Robert Antelme la décrit ainsi, cette faim « qui déforme la figure, tend les yeux. (…) le poids de l’estomac vide, les mâchoires immobiles « , le copain Jo qui crie à ses camarades déportés: « on le sait qu’on ne bouffe pas. On le sait qu’on a faim (…) Fermez-la, vous allez devenir fous. Si vous voulez bouffer, c’est facile : (…) à l’usine, allez lécher le cul au « Meister »(contremaître), montrez-lui que le copain ne travaille pas (…) Mais n’en parlez pas toujours. Vous êtes des politiques, nom de Dieu ! Vous ne comprenez pas que ça continue, la Résistance, non ? »  (in L’espèce humaine, éditions Gallimard, 1957).

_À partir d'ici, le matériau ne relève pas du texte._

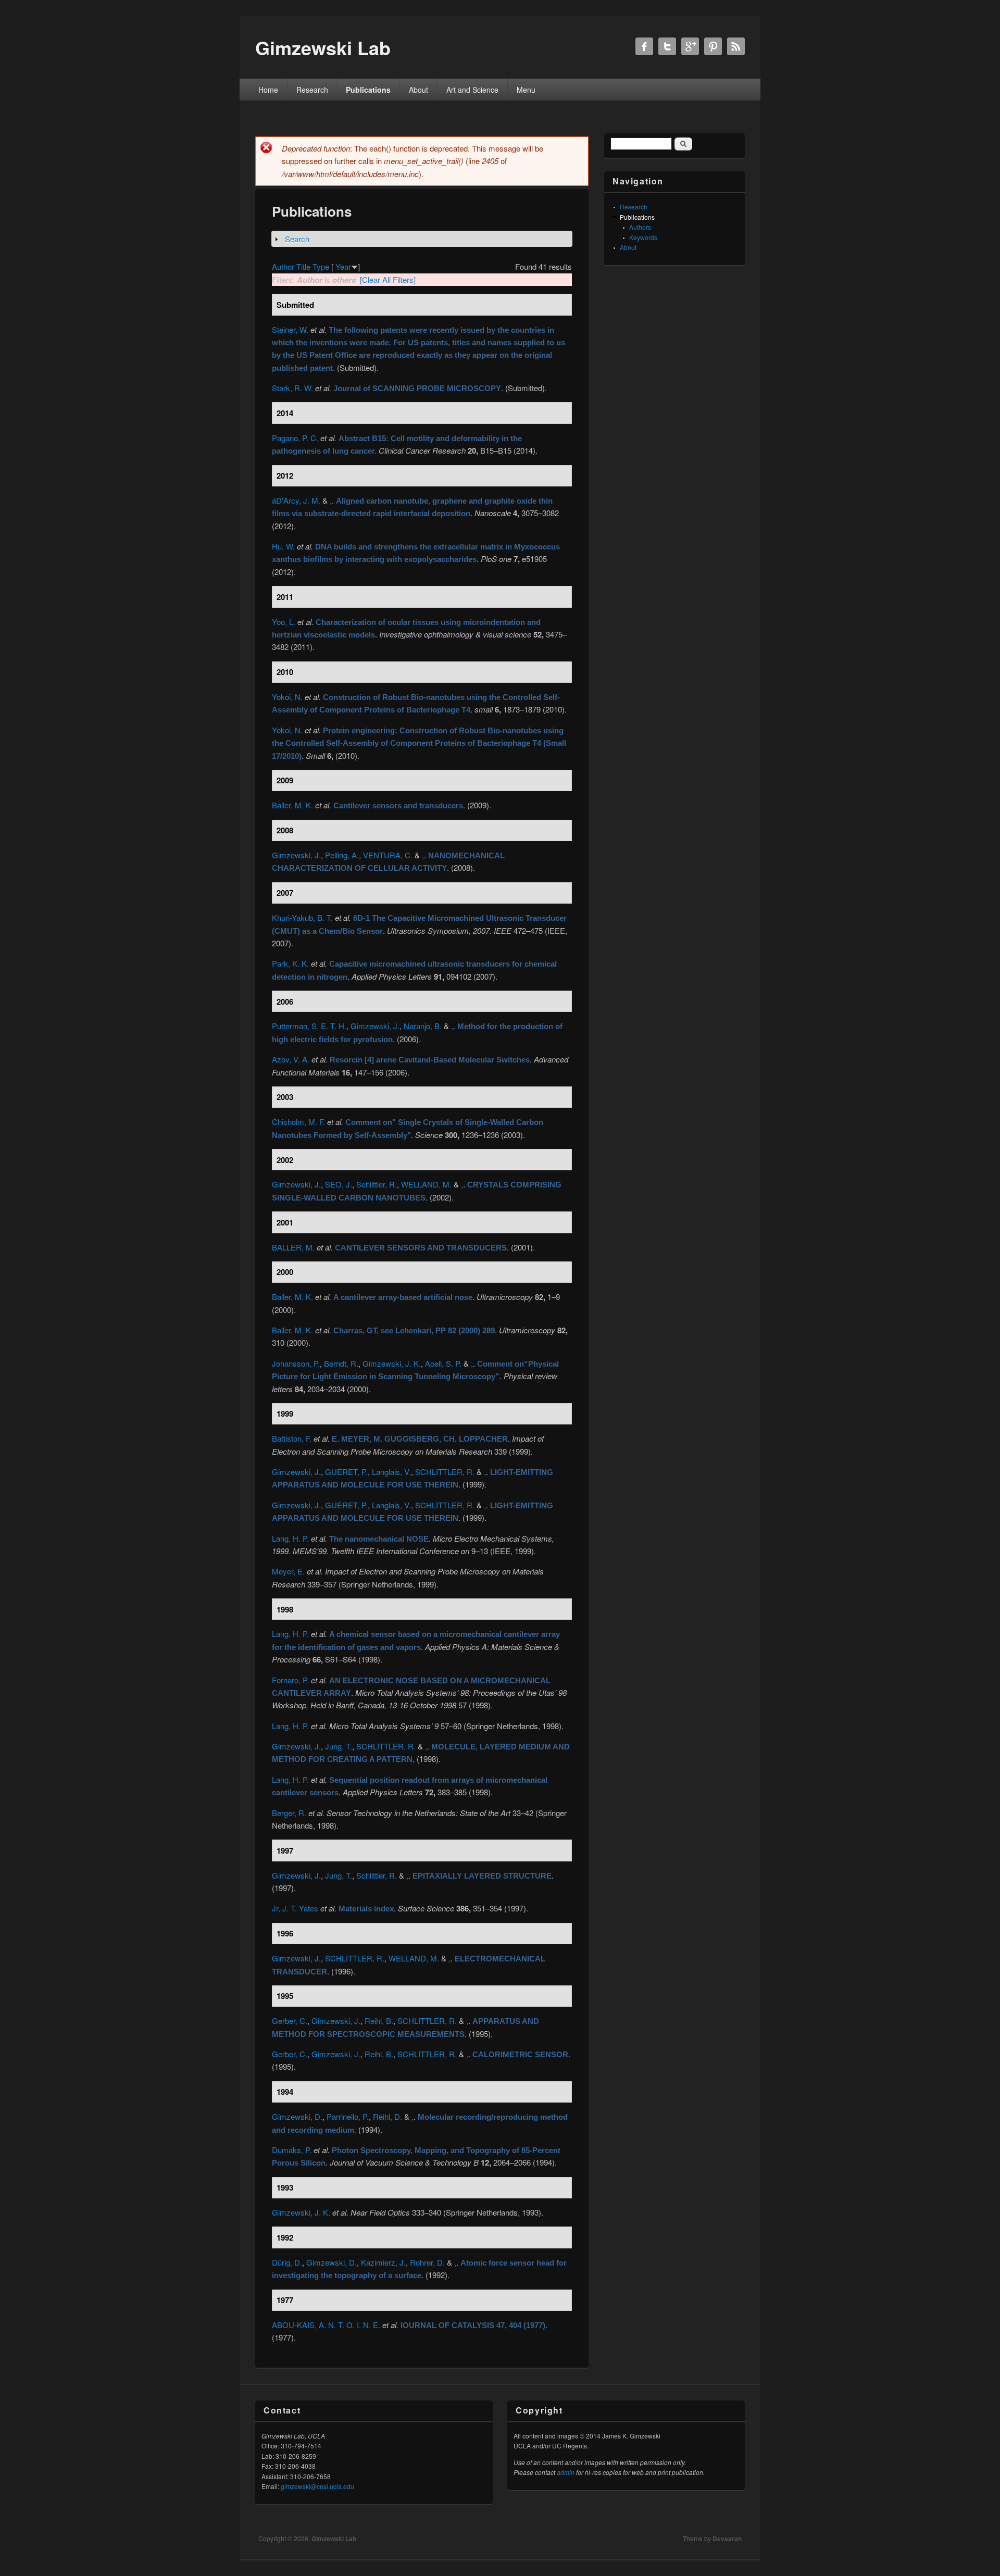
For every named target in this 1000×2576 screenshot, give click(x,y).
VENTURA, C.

Dessin de Léon Delarbre. Koula resquilleur. Buchenwald, Juillet 1944
Dessin de Léon Delarbre.
Koula resquilleur. Buchenwald, Juillet 1944

La nourriture des chiens des SS

La nourriture d’un chien de SS coûte environ trois marks par jour contre moins d’un mark pour un déporté (témoignage du déporté allemand Willy Schmidt, arrivé à Buchenwald en 1937). Chaque chenil est divisé en trois espaces : l’espace jour, l’espace nuit et l’espace vitalité où les bêtes peuvent courir et s’entraîner à la chasse à l’homme. La pâté de ces tueurs est un mélange de céréales, de viande et de pommes de terre, et d’un lait spécial de régime, si l’un d’entre eux est malade. Du temps du Kommandant Koch, dont le sadisme et la cruauté sont tristement célèbres dans les archives de Buchenwald, les porcs recevaient souvent, sur décision du Kommandant, une partie ou même toute la nourriture destinée au block des déportés Juifs.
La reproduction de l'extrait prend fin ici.